See below additional details on the domestic priorities and international assistance funding package.
- $1.7 billion for Worker Protection Agencies, $48 million above the fiscal year 2019 enacted level and $21 million above the President’s budget request. Within this amount, the bill includes $582 million for the Occupational Safety and Health Administration, an increase of $24 million above the 2019 enacted level and the President’s budget request.
- $96 million for the International Labor Affairs Bureau (ILAB), an increase of $10 million above the 2019 enacted level and $78 million above the President’s budget request.
- The bill provides a total of $41.7 billion for NIH, an increase of $2.6 billion above the 2019 enacted level and $7.5 billion above the President’s budget request.
- For the first time in more than 20 years, the bill includes funding – $12.5 million – to specifically support firearm injury and mortality prevention research.

══════════════════════════════

[Questions]:
a. According to the funding summary, how much does the bill include for the Occupational Safety and Health Administration?
b. From the funding summary, list each dollar amount the bill provides, paired with the agency, bureau, or research area that receives it.

[Data section]:
══════════════════════════════

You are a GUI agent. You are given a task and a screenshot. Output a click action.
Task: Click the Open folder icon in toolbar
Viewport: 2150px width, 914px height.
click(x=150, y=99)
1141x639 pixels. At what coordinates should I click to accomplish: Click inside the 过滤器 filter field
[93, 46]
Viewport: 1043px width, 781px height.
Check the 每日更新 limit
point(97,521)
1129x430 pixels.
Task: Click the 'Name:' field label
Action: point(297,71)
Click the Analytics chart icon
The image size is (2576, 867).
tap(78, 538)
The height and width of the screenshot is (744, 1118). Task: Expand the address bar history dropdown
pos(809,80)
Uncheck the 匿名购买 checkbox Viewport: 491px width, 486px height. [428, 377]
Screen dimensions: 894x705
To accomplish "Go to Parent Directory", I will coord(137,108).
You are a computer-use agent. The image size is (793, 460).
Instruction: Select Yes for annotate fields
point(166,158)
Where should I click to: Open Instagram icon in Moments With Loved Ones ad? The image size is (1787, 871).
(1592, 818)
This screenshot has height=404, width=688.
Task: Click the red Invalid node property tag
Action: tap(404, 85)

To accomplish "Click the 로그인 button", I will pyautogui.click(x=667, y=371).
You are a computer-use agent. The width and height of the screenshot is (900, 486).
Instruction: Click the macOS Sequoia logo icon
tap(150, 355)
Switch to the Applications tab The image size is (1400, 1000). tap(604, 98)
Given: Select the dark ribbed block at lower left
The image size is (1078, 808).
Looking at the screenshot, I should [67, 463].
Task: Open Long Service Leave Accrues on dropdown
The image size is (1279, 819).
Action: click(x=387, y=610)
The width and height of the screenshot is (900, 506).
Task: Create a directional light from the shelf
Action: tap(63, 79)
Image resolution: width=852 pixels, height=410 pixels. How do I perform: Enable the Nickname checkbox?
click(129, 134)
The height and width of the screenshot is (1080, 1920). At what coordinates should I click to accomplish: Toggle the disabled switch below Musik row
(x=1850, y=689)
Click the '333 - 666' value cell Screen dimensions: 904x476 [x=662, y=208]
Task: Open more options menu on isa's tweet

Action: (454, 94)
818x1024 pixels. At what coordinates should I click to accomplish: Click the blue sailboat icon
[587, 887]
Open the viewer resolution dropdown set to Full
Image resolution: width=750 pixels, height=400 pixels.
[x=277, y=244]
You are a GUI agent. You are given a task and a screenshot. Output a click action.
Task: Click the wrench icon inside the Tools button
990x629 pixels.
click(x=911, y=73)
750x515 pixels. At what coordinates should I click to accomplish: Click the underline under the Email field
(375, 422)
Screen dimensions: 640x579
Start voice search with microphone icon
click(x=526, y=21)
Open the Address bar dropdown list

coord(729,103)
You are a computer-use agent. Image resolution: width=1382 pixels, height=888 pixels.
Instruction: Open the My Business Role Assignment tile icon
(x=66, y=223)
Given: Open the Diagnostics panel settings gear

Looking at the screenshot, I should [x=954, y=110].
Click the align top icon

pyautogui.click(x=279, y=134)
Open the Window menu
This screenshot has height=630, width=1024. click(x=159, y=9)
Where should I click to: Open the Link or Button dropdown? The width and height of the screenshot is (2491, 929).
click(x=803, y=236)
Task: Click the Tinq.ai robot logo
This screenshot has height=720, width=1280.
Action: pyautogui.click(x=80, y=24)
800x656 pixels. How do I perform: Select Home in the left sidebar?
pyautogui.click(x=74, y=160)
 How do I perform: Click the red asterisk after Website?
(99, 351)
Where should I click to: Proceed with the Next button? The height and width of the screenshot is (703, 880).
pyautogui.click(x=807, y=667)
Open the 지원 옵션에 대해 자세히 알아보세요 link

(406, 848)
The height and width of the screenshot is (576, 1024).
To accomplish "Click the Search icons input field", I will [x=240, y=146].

══════════════════════════════

[Solutions in order]:
a. $582 million

b.
- $1.7 billion: Worker Protection Agencies
- $582 million: Occupational Safety and Health Administration
- $96 million: International Labor Affairs Bureau (ILAB)
- $41.7 billion: NIH
- $12.5 million: firearm injury and mortality prevention research